Evaluation Providers

April 19, 2026 · View on GitHub

asm eval evaluates a skill against a quality rubric and returns a score, verdict, and structured findings. Behind the command is a provider framework that plugs different evaluators into the same EvalResult shape — static linters today, domain-specific evaluators in the future, all speaking the same contract.

This doc covers:

  • How providers work and why they're versioned on two axes
  • How to pin a provider version
  • A checklist for adding a new provider

How providers work

Every provider implements the EvalProvider contract:

export interface EvalProvider {
  id: string; // e.g. "quality"
  version: string; // semver — bumps freely
  schemaVersion: number; // integer — only on structural breaks
  description: string;
  requires?: string[];
  externalRequires?: ExternalRequirement;
  applicable(ctx, opts): Promise<ApplicableResult>;
  run(ctx, opts): Promise<EvalResult>;
}

The runner in src/eval/runner.ts owns three cross-cutting concerns so providers don't have to: timing (startedAt + durationMs), error normalization (thrown errors become error-shaped EvalResult values), and timeout enforcement (both hard timeouts and external AbortSignals).

Provider resolution

Providers register into a shared registry (src/eval/registry.ts) keyed by id with an array of versions per id:

import { register, resolve } from "src/eval/registry";

register(qualityProviderV1); // quality@1.0.0

// Semver-range resolution — picks the highest version in range.
const p = resolve("quality", "^1.0.0");

Supported range shapes:

  • * or x — any version
  • X.Y.Z — exact match (including pre-release)
  • ^X.Y.Z — same major (or minor, when major is 0)
  • ~X.Y.Z — same major.minor

Two version axes

Providers carry two version numbers, and the distinction matters when you plan upgrades:

AxisMeaningBump when
versionProvider semver. Participates in resolve("id", "^1.0.0").You release a new provider build.
schemaVersionShape version of the EvalResult payload.You structurally change the result shape.

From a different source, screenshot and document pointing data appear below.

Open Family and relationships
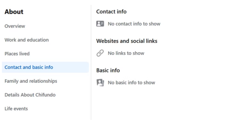The height and width of the screenshot is (125, 228). pyautogui.click(x=31, y=81)
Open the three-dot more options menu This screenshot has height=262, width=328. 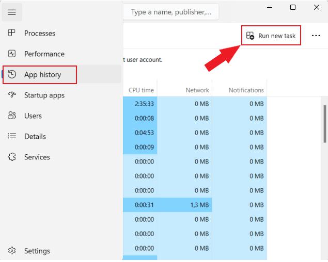[x=316, y=36]
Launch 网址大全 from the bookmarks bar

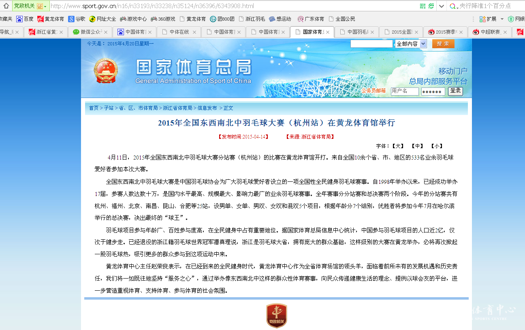103,18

In practice, schemaVersion barely moves — once a provider ships v1 with its result shape, downstream parsers lock in. version bumps freely across feature/fix releases. Tools that consume EvalResult JSON output should key parsers off schemaVersion, not version.

Listing registered providers

asm eval-providers list

Shows id, version, schemaVersion, description, and any requires tags. --json emits a machine-readable array of the same records.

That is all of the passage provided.